Astronomie, mathématiques, calendriers, architecture, médecine… Les Mayas comptent parmi les civilisations les plus érudites du continent américain. Leur approche du savoir reposait sur une observation systématique du monde naturel, combinée à une profonde dimension symbolique et religieuse. Loin d’être mystiques au sens naïf du terme, leurs connaissances scientifiques étaient empiriques, rigoureuses et étonnamment précises.

Le codex de Dresde, témoignage précieux des connaissances mayas

L’un des plus fascinants témoins de ce savoir est le codex de Dresde, un manuscrit précolombien d’une valeur inestimable. Il s’agit de l’un des quatre codex mayas connus à avoir survécu à la destruction systématique des livres indigènes par les colons espagnols au XVIᵉ siècle.

Ce livre plié en accordéon compte 39 feuillets d’écorce recouverts de hiéroglyphes et d’illustrations colorées. Copié probablement entre le XIIIᵉ et le XIVᵉ siècle, il compile des connaissances beaucoup plus anciennes, remontant à la période classique maya (250-900 ap. J.-C.). Conservé aujourd’hui à la Bibliothèque d’État de Saxe, à Dresde, il constitue une source majeure pour la compréhension des mathématiques et de l’astronomie mayas.


Exemple d’une page du codex de Dresde et ses hiéroglyphes. © Flickr Ariaski, Wikimedia Commons, CC BY 2.0

Depuis plus d’un siècle, le codex intrigue les chercheurs par la précision de ses tables astronomiques, notamment celles relatives aux éclipses. Une étude récente publiée dans la revue Science Advances a permis de réinterpréter en profondeur ces mystérieuses tables.

Contrairement à ce que l’on pensait depuis longtemps, les Mayas n’auraient pas conçu ces tables dans le but premier de prédire les éclipses solaires. Celles-ci seraient en réalité une conséquence indirecte d’un système plus vaste d’harmonisation des cycles calendaires.

Une harmonisation entre calendriers, lunaire et rituel

Les chercheurs ont montré que ces calculs découlaient de la superposition de deux calendriers essentiels de la civilisation maya :

  • le calendrier lunaire, fondé sur les cycles de la Lune ;
  • le calendrier rituel de 260 jours, appelé Tzolk’in.

En ajustant les deux systèmes pour qu’ils s’accordent, les scribes mayas ont découvert qu’ils pouvaient repérer les intervalles où se produisaient des éclipses – non pas par hasard, mais comme un effet émergent de la cohérence interne de leur système temporel.


En rouge, les tables correspondant aux éclipses solaires dans le Codex. © Justeson et Lowry, 2025, Science Advances

L’étude apporte également une réponse au mystère de la précision exceptionnelle des prédictions mayas sur des périodes dépassant plusieurs siècles.

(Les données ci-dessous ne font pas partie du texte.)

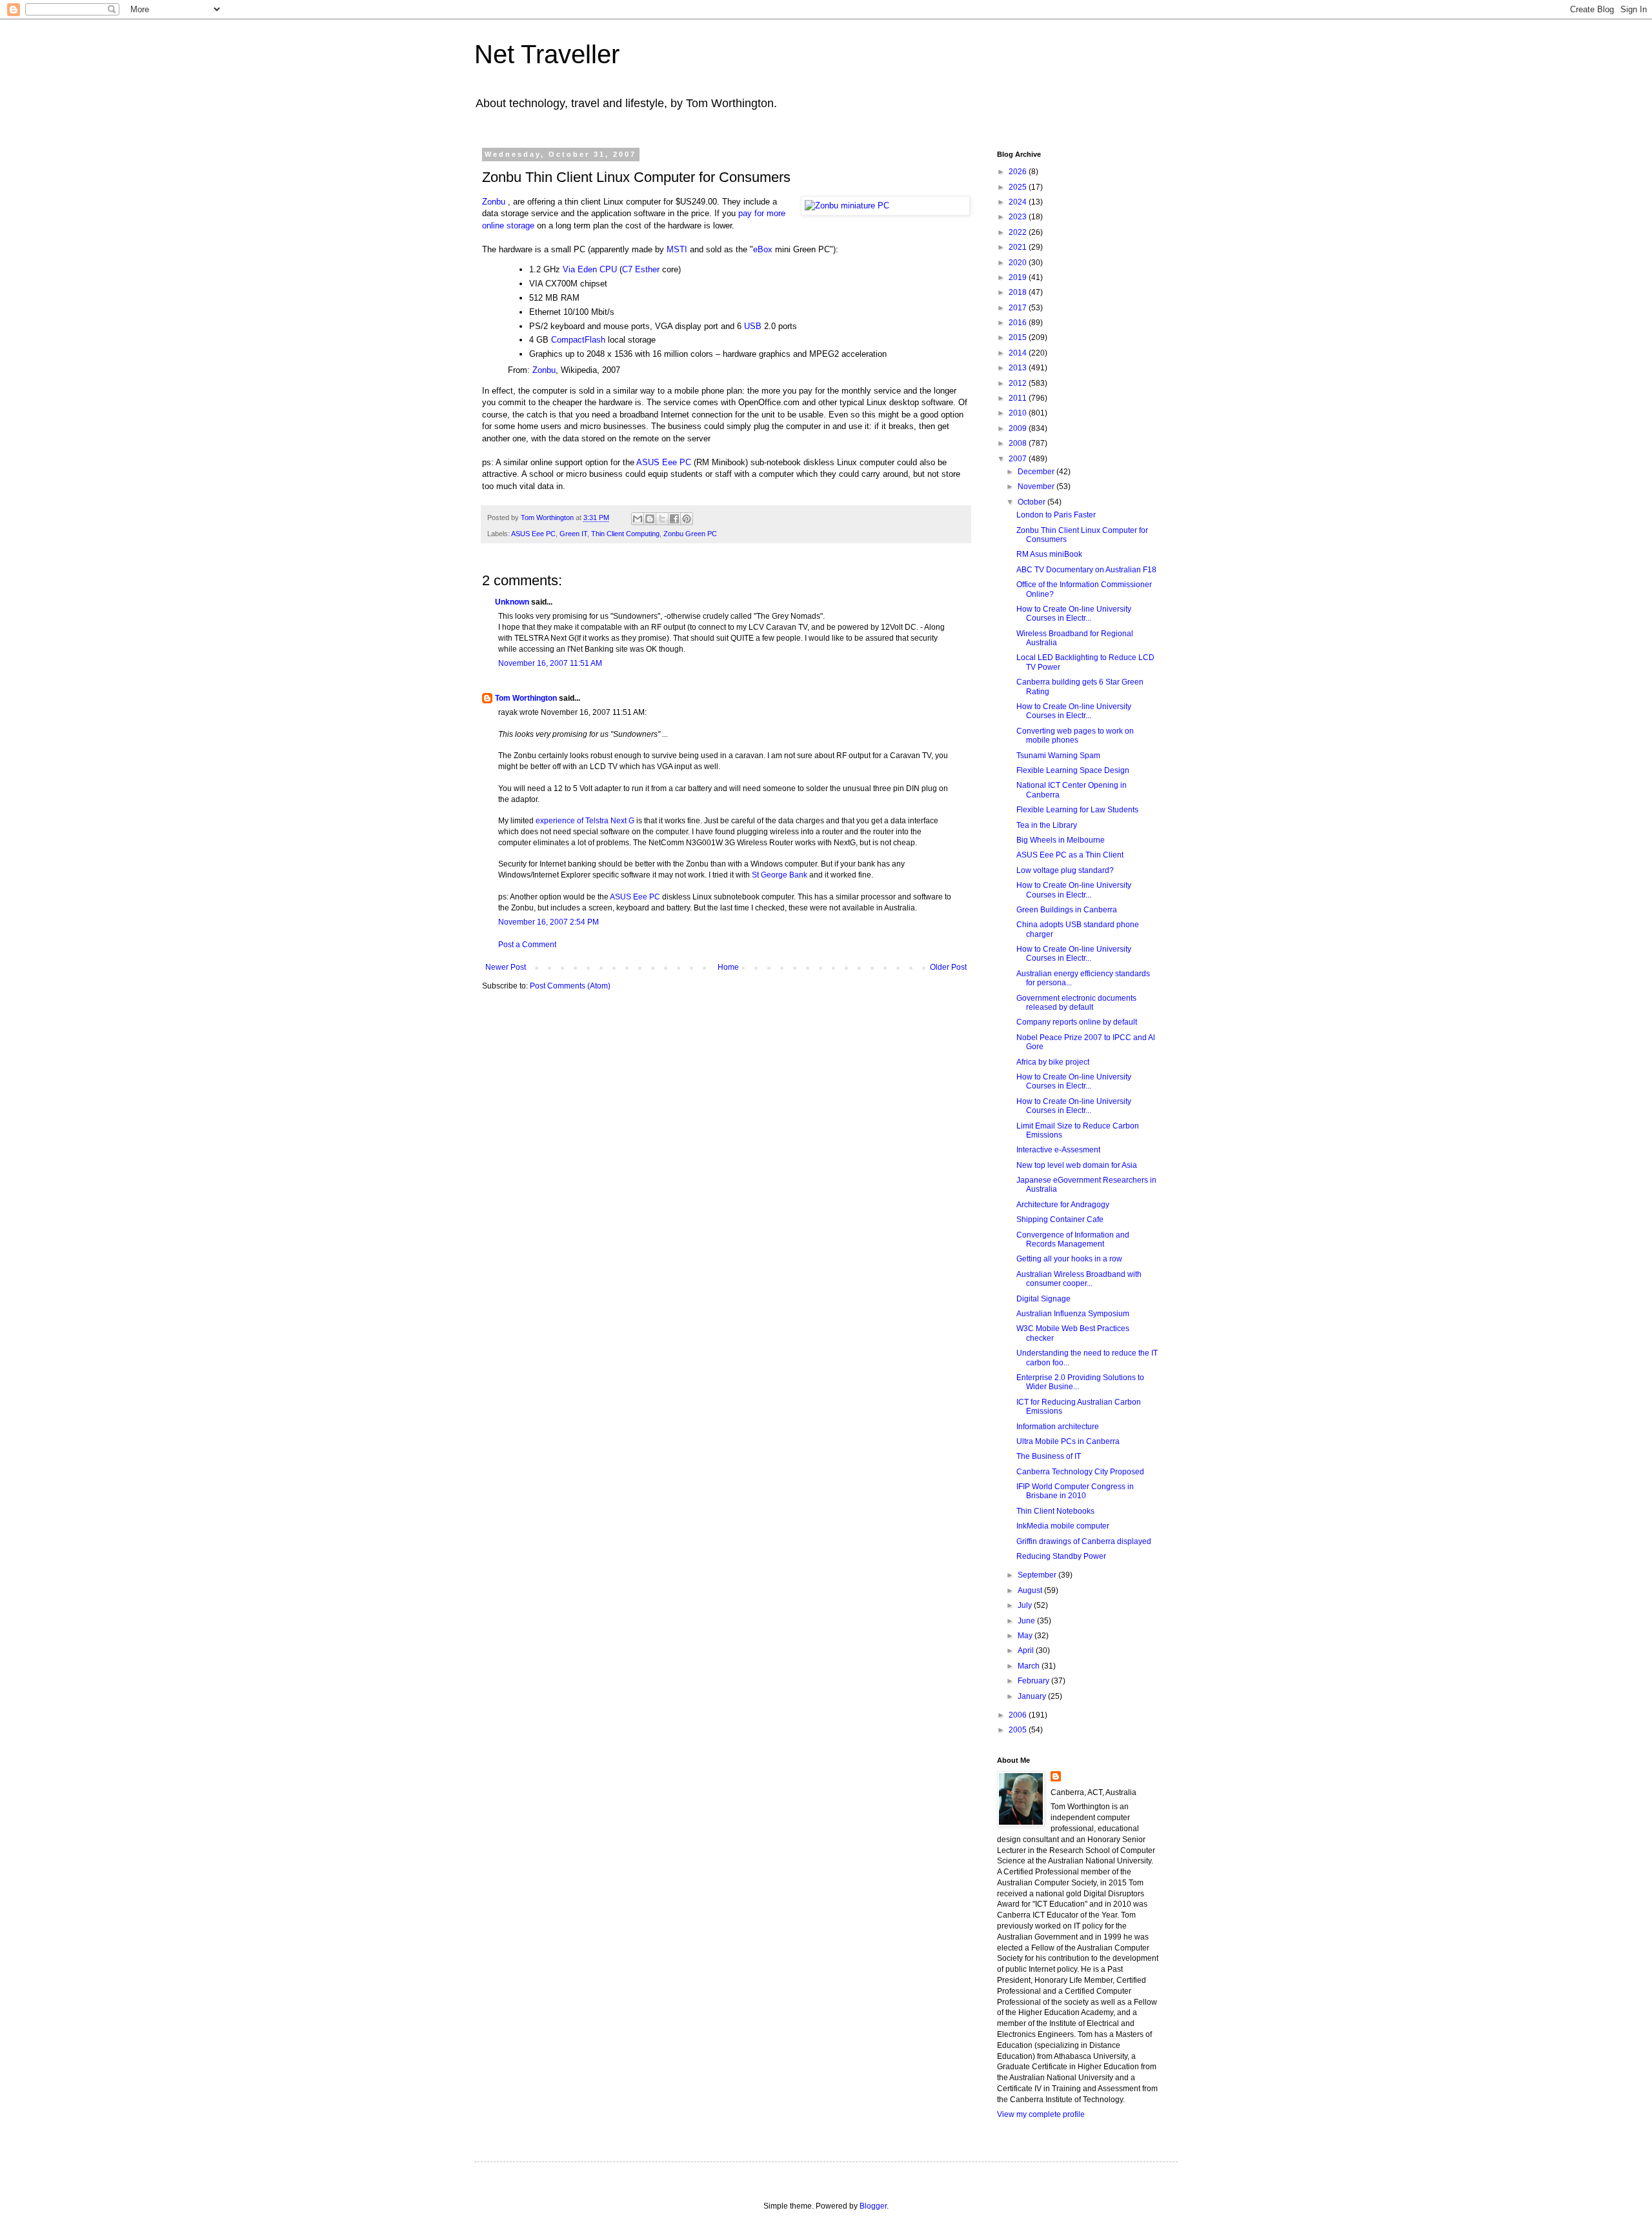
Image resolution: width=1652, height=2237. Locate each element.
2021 (1019, 247)
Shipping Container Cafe (1059, 1219)
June (1027, 1620)
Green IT (573, 533)
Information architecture (1057, 1426)
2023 (1019, 216)
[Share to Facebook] (674, 518)
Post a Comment (527, 944)
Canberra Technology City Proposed (1080, 1471)
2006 (1019, 1715)
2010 (1019, 412)
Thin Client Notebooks (1055, 1511)
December (1037, 471)
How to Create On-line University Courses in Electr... (1073, 614)
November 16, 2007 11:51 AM (550, 663)
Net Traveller (547, 54)
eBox (762, 249)
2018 (1019, 292)
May (1026, 1635)
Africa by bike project (1052, 1062)
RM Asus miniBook (1049, 554)
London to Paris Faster (1056, 514)
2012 (1019, 383)
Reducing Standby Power (1061, 1556)
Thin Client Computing (625, 533)
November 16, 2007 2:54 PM (548, 922)
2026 (1019, 171)
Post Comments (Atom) (570, 985)
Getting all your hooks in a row (1069, 1258)
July (1026, 1605)
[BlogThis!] (649, 518)
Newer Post (505, 967)
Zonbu (493, 201)
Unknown (512, 602)
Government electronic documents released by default (1076, 1003)
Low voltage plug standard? (1065, 870)
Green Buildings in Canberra (1066, 909)
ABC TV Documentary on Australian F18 (1086, 569)
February (1034, 1680)
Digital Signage (1043, 1298)
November (1037, 486)
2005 (1019, 1729)
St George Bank (779, 874)
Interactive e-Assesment (1058, 1149)
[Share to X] (662, 518)
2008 (1019, 443)
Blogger (873, 2206)
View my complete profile (1041, 2114)
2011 (1019, 398)
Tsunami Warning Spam (1058, 755)
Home (728, 967)
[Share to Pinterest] (686, 518)
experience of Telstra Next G (585, 820)
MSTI (677, 249)
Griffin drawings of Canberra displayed (1083, 1541)
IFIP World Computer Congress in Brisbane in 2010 (1075, 1491)
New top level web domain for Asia (1076, 1165)
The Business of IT (1048, 1456)
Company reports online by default (1076, 1022)
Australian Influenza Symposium (1072, 1313)
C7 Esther (641, 269)
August (1031, 1590)
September (1038, 1575)
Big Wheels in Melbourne (1060, 840)
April (1027, 1650)
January (1033, 1696)
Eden (587, 269)
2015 (1019, 337)
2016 (1019, 322)
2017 (1019, 307)
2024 (1019, 201)
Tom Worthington (526, 698)
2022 (1019, 232)
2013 (1019, 367)
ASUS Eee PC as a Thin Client (1069, 854)
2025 (1019, 187)
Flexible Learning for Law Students (1077, 809)
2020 (1019, 262)
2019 (1019, 277)
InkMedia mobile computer (1062, 1525)
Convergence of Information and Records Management (1072, 1239)
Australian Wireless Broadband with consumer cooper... (1079, 1279)
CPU (608, 269)
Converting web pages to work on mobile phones (1075, 736)
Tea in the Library (1046, 825)
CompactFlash (578, 340)
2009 (1019, 428)
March (1030, 1665)
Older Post (948, 967)
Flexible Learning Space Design (1072, 770)
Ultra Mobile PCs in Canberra (1068, 1441)
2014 (1019, 352)
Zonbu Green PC (690, 533)
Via (569, 269)
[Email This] (637, 518)
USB (752, 326)
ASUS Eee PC (663, 462)
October (1032, 502)
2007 (1019, 458)
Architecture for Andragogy (1062, 1204)
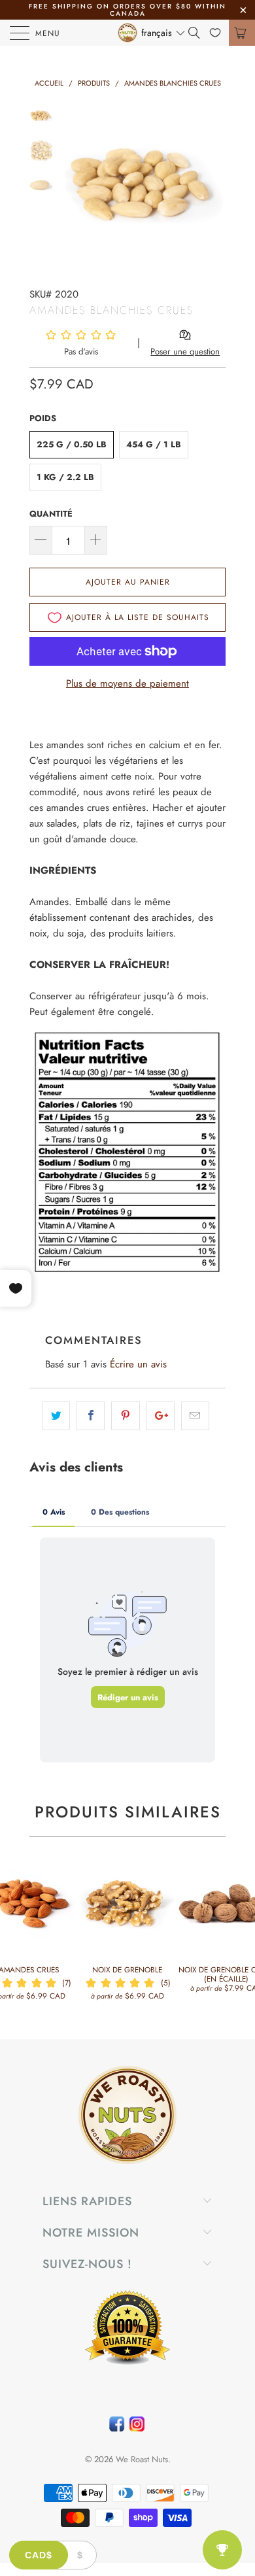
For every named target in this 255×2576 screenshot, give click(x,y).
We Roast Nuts (142, 2459)
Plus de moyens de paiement (127, 683)
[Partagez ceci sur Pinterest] (125, 1415)
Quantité (51, 513)
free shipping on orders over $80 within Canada (127, 9)
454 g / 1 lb (153, 444)
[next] (213, 185)
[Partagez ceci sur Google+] (160, 1415)
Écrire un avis (138, 1364)
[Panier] (242, 33)
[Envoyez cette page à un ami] (195, 1415)
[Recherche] (199, 33)
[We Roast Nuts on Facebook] (117, 2427)
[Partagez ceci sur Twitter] (56, 1415)
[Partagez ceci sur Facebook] (90, 1415)
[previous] (75, 185)
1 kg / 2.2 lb (65, 477)
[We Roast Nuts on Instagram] (137, 2427)
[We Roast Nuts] (128, 33)
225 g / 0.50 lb (72, 444)
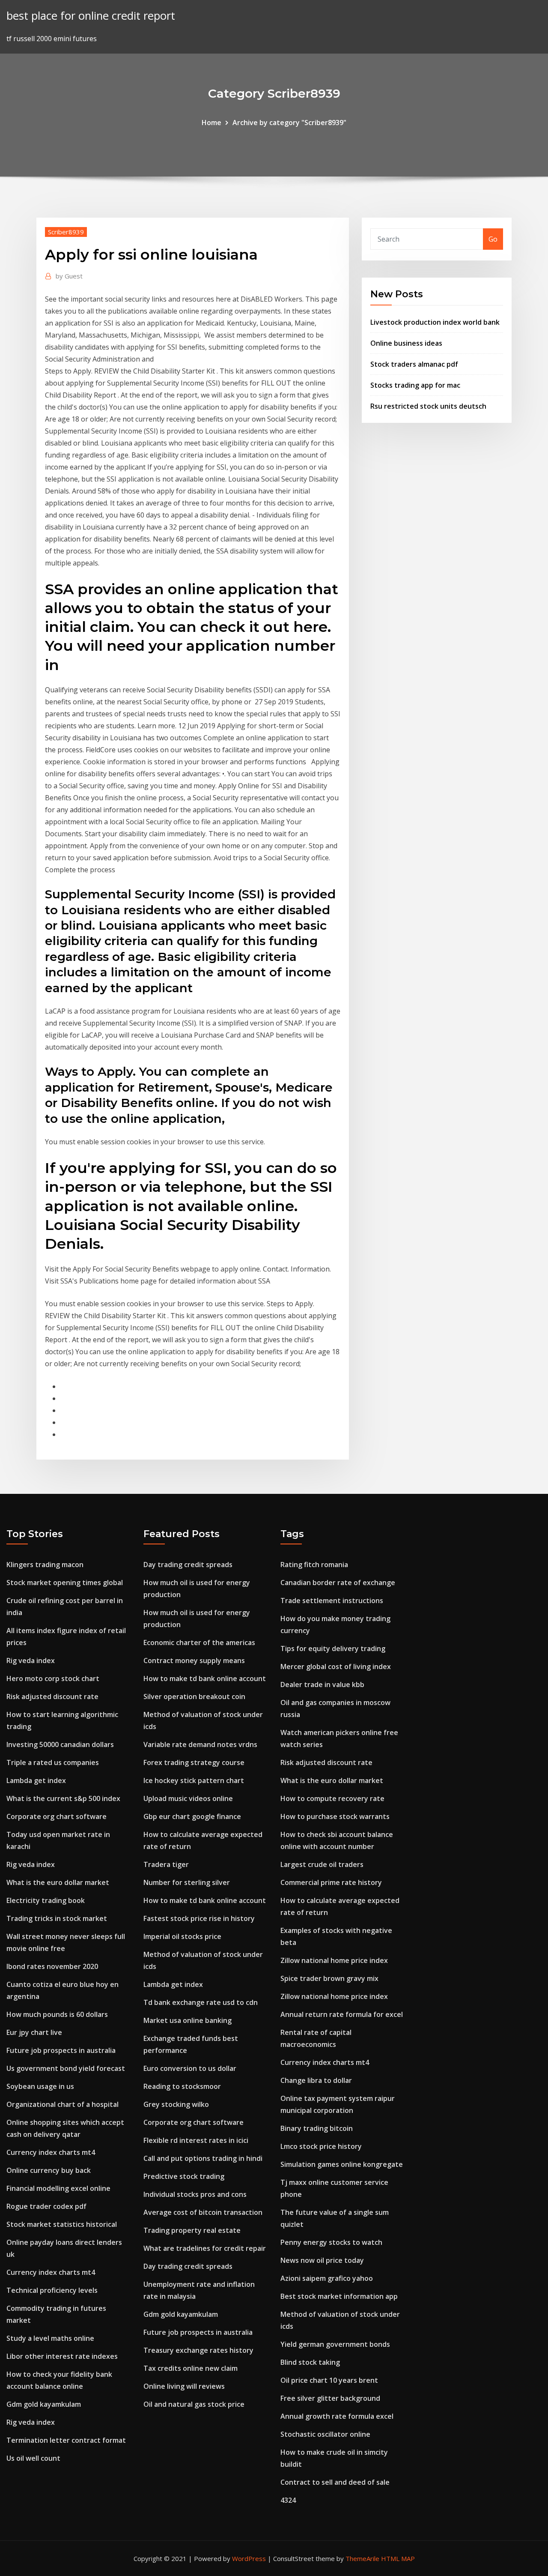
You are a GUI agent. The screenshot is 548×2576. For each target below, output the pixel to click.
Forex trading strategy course (193, 1762)
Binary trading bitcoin (316, 2128)
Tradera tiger (166, 1864)
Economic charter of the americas (199, 1642)
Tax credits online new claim (190, 2368)
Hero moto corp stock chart (52, 1678)
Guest (69, 276)
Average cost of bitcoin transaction (202, 2212)
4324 (288, 2500)
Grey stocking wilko (176, 2104)
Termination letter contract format (66, 2440)
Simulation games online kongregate (341, 2164)
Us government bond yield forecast (65, 2068)
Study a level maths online (50, 2338)
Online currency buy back (48, 2170)
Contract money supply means (194, 1660)
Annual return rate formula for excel (341, 2014)
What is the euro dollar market (57, 1882)
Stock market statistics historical (61, 2224)
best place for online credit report (90, 15)
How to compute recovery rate (332, 1798)
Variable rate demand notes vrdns (200, 1744)
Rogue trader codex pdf (46, 2206)
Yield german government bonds (335, 2344)
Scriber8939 (66, 231)
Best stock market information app (339, 2296)
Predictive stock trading (183, 2176)
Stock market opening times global (64, 1582)
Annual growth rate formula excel (336, 2416)
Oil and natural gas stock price (193, 2404)
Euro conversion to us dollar (189, 2068)
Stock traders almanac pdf (414, 364)
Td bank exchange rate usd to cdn (200, 2002)
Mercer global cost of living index (335, 1666)
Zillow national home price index (334, 1960)
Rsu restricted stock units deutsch (428, 406)
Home (211, 122)
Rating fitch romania (314, 1564)
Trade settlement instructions (331, 1600)
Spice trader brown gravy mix (329, 1978)
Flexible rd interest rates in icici (195, 2140)
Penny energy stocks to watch (331, 2242)
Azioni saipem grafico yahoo (326, 2278)
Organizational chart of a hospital (62, 2104)
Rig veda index (30, 1660)
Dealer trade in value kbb (322, 1684)
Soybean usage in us (40, 2086)
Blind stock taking (310, 2362)
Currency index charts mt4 (50, 2152)
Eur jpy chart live (34, 2032)
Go (492, 239)
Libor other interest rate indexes (62, 2356)
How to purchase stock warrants (335, 1816)
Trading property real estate (192, 2230)
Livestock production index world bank (435, 322)
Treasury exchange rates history (198, 2350)
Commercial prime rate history (331, 1882)
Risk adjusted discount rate (52, 1696)
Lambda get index (36, 1780)
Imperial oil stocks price (182, 1936)
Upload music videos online (188, 1798)
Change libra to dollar (316, 2080)
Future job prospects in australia (61, 2050)
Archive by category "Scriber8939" (289, 122)
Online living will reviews (184, 2386)
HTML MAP (398, 2558)
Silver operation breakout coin (194, 1696)
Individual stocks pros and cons (195, 2194)
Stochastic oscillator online (325, 2434)
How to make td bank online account (204, 1678)
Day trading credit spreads (187, 1564)
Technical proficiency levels (52, 2290)
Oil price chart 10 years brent (329, 2380)
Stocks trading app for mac (415, 385)
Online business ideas (406, 343)
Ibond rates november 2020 (52, 1966)
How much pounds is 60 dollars (57, 2014)
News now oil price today (322, 2260)
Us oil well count (33, 2458)
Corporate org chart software (56, 1816)
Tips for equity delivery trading (332, 1648)
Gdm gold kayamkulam (43, 2404)
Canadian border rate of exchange (337, 1582)
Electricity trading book (45, 1900)
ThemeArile (362, 2558)
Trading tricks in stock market (56, 1918)
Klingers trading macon (44, 1564)
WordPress (249, 2558)
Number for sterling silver (186, 1882)
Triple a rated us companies (52, 1762)
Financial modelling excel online (58, 2188)
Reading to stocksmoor (182, 2086)
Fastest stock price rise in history (199, 1918)
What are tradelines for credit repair (204, 2248)
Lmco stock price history (321, 2146)
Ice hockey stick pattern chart (193, 1780)
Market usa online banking (187, 2020)
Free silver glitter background (330, 2398)
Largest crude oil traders (321, 1864)
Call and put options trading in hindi (202, 2158)
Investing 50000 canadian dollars (60, 1744)
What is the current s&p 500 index (63, 1798)
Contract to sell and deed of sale (335, 2482)
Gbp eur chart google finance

Plutôt que de se contenter d’un seul cycle avant d’en commencer un autre, les Mayas utilisaient une méthode de calcul cumulative : plusieurs tables se superposaient et permettaient de corriger progressivement les petites erreurs dues à la dérive naturelle des cycles astronomiques.

Ce système, fondé sur la redondance et l’ajustement, leur offrait une précision remarquable, proche de celle obtenue par les outils mathématiques modernes.

Un véritable traité scientifique et spirituel

Cette découverte redonne toute sa complexité à la science maya. Elle montre qu’il ne s’agissait pas d’un savoir empirique isolé, mais d’un véritable système scientifique intégré, combinant observation, calcul et symbolisme cosmologique. Le codex de Dresde apparaît ainsi comme un traité scientifique et spirituel, à la fois calendrier, manuel d’observation céleste et document rituel.

En révélant que les Mayas avaient anticipé les éclipses avec une exactitude comparable à celle d’astronomes modernes, cette étude met en lumière la profondeur intellectuelle de leur civilisation. Loin d’un simple peuple d’observateurs, les Mayas furent de véritables penseurs du temps et du cosmos, dont les découvertes continuent, plus d’un millénaire plus tard, à inspirer le respect et l’admiration.